Hacia otras poéticas de la gestión cultural
16 de noviembre de 2015 - 00:00 - Paola De la Vega. Gestora cultural y editora

En septiembre de 2011, se llevó a cabo en Flacso Quito el Primer Congreso Ecuatoriano de Gestión Cultural, como resultado de una articulación previa entre la Dirección de Formación y Capacitación del Ministerio de Cultura, el Área de Estudios de Género y Cultura de Flacso y el desaparecido Diplomado Superior en Gestión Cultural, promovido por esta cartera de Estado en 2009 y 2010. A este núcleo organizador se sumaron, entre otros colaboradores, la Red Cultural del Sur, la Asociación Ecuatoriana de Profesionales de la Gestión Cultural y del Patrimonio (Progescu), la Coordinadora Nacional de Organizaciones Culturales, etc.
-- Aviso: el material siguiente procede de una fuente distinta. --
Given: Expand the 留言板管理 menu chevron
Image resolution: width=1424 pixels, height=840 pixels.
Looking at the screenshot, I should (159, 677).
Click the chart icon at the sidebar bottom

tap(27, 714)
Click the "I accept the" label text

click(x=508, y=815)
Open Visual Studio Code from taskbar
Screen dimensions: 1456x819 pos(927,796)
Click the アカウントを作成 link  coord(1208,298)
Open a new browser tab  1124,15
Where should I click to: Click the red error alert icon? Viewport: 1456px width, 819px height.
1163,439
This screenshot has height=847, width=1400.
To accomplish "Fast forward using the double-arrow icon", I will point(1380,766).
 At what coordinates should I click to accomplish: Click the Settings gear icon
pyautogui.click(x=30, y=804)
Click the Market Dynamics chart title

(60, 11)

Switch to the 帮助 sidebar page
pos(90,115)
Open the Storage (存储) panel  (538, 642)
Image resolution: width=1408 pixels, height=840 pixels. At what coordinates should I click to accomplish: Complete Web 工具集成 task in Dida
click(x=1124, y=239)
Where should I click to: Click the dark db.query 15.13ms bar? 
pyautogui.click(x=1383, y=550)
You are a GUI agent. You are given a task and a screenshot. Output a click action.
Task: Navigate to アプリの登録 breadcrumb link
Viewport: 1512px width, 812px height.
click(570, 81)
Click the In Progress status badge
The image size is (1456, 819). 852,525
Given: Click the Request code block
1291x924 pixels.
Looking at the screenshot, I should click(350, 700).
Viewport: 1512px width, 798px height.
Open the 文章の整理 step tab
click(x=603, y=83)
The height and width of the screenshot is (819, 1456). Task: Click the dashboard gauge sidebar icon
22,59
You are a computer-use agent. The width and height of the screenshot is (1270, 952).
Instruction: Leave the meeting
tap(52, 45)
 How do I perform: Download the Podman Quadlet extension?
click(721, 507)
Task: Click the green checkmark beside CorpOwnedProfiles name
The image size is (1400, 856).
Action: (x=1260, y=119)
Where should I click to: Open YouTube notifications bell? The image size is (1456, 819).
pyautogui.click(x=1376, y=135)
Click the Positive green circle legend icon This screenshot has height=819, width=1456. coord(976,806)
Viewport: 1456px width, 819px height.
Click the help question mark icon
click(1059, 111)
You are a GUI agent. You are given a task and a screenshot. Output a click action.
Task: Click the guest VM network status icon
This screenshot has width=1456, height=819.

Para quienes ejercemos la gestión cultural en el país, la apertura de un espacio para debatirla resultó en un primer momento esperanzadora, a pesar de los vacíos organizativos y académicos de este encuentro; sin embargo, el grado de legitimidad y representatividad del congreso que acaba de tener su quinta edición en la Universidad Estatal Amazónica, en Puyo, ha decaído progresivamente, más aún cuando la institución convocante es la Casa de la Cultura Ecuatoriana en articulación con entidades universitarias del país.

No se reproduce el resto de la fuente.